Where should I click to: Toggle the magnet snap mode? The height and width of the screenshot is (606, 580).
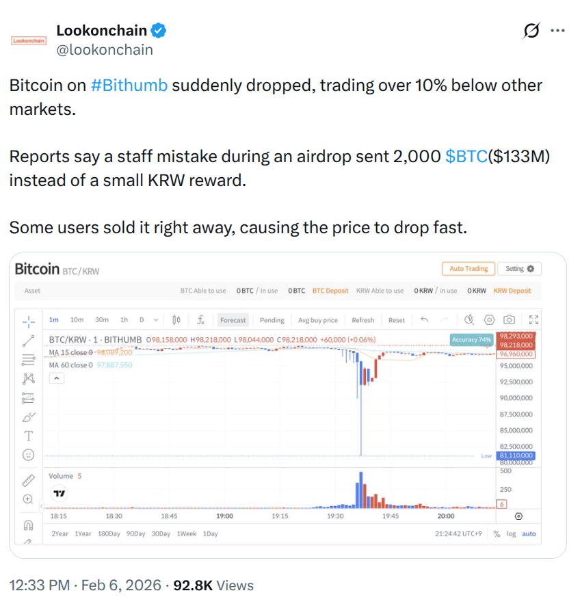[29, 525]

...

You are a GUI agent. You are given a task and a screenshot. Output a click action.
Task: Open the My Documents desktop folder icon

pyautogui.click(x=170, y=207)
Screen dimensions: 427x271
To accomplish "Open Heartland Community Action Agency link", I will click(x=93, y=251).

### PROBLEM TO WORK ON
Could you render the records from the line with "Screen dimensions: 427x271" to the line with "will click(x=93, y=251)." as a two-column CSV with the columns instruction and action? Give one row per record, put each value in a single quoted field, and replace any line breaks with spaces.

### CORRECT OUTPUT
instruction,action
"Screen dimensions: 427x271 To accomplish ""Open Heartland Community Action Agency link"",","I will click(x=93, y=251)."